¿Conecta o controla?

Mi hijo menor siempre peleaba conmigo por las cosas más pequeñas. Últimamente incluso había recurrido a sobornarla a cambio de la paz que traía.

"Guarda tu plato", le recordé después de la cena la otra noche, "de lo contrario, no hay iPad".

"No me importa", replicó ella. "Y no puedes detenerme".

Me sorprendió su rechazo a su dispositivo electrónico favorito. Este nuevo desafío continuó hasta bien entrada la semana. Evidentemente, se sintió liberada del agarre de mamá y comenzó a disfrutar de su nueva libertad. Dejó la mesa sin despejar con confianza, durmió con su uniforme escolar desafiante y peleó con sus hermanos sin miedo.

Lamenté mi pérdida de control sobre su vida y me encontré obsesionada con cada uno de sus movimientos y regañándola hasta el cansancio desde el amanecer hasta el anochecer.

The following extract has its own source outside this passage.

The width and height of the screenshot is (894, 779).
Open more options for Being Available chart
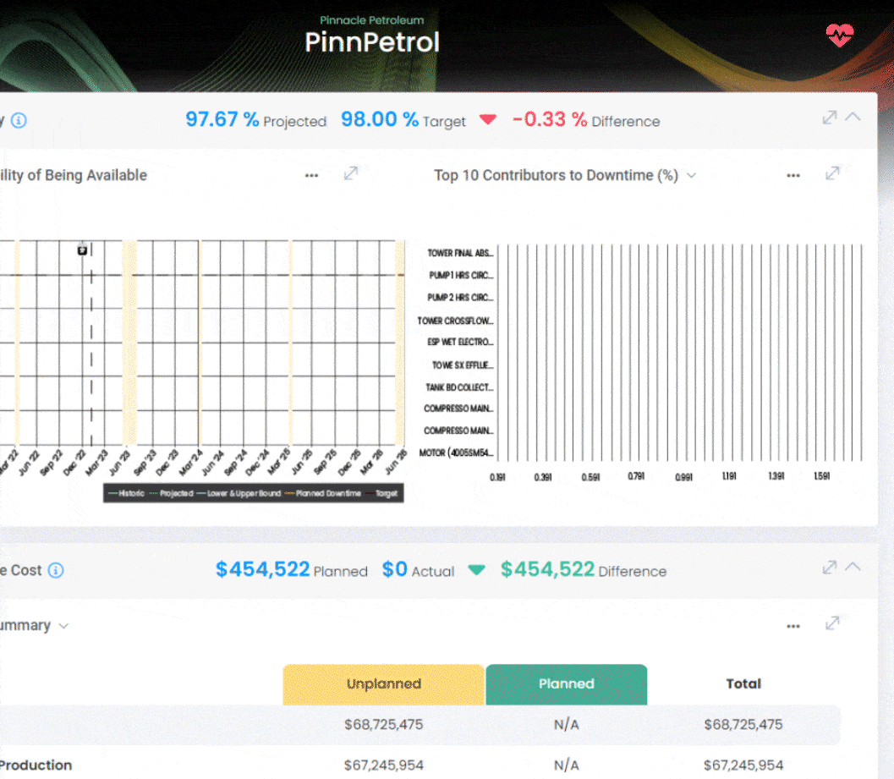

Ayer llegó a casa y tiró su mochila junto a la puerta principal. Le ordené que lo recogiera, pero como esperaba, se disparó escaleras arriba.Me di la vuelta para agarrarla, pero tropecé con la mochila y, perdiendo el equilibrio, caí en los brazos de mi asustado hijo de 16 años.

Ahora bien, esto estaba agregando daño al insulto. No pude soportarlo más, y gritando: "Pagarás por esto", me enderecé, agarré la mochila y me marché arriba, echando humo.

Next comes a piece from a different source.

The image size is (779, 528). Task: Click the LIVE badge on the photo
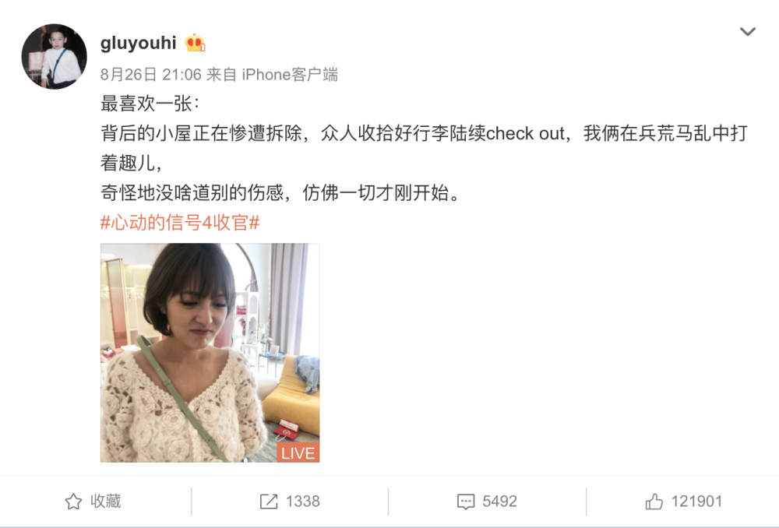(x=298, y=452)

Mi cabeza palpitaba; mi corazón se aceleró. Miré a mi alrededor salvajemente y tiré la mochila en mi armario, empujándola como un loco detrás de la ropa para asegurarme de que estaba bien escondida. Estaba un poco sorprendido por mi propia venganza, pero encontré un gran consuelo en el pensamiento de que, por la mañana, aprendería la lección cuando descubriera que se había ido.

Por desgracia, la estrategia fracasó. El caos, la búsqueda salvaje y el estrés resultante de la mañana no era el momento adecuado para anunciar el paradero de la mochila. Los tres mayores me miraron horrorizados, consternados por mi inmadurez y me hicieron responsable de hacerlos llegar tarde a la escuela. Miss Rebellion, ya conmocionada, se encontró acorralada y odiaba que la hicieran jaque mate.

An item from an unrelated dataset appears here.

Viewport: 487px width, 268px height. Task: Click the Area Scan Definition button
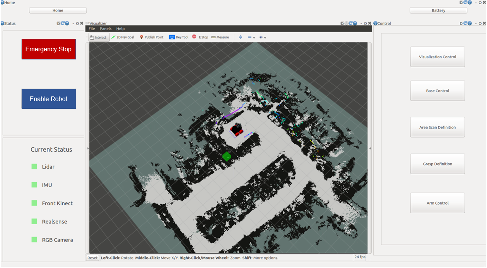(437, 127)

Roja y nerviosa, gritó: "¡Le diré a mi maestra que escondiste mi mochila!" y, mirándome con ojos rojos y enojados, marchó hacia el auto, gritando y aullando.

Observé el coche mientras se alejaba. Dejado solo en una casa silenciosa y vacía, comencé a contemplar mis acciones. ¿Por qué escondí su mochila? ¿Qué estaba tratando de lograr? Oculto en lo profundo de mi deseo de hacerla responsable, ¿existía el miedo a perder el control que había convertido nuestra relación en una batalla de voluntades? Si es así, ¿de dónde vino este impulso egoísta?

Para entender realmente, sabía que tenía que empezar por el principio.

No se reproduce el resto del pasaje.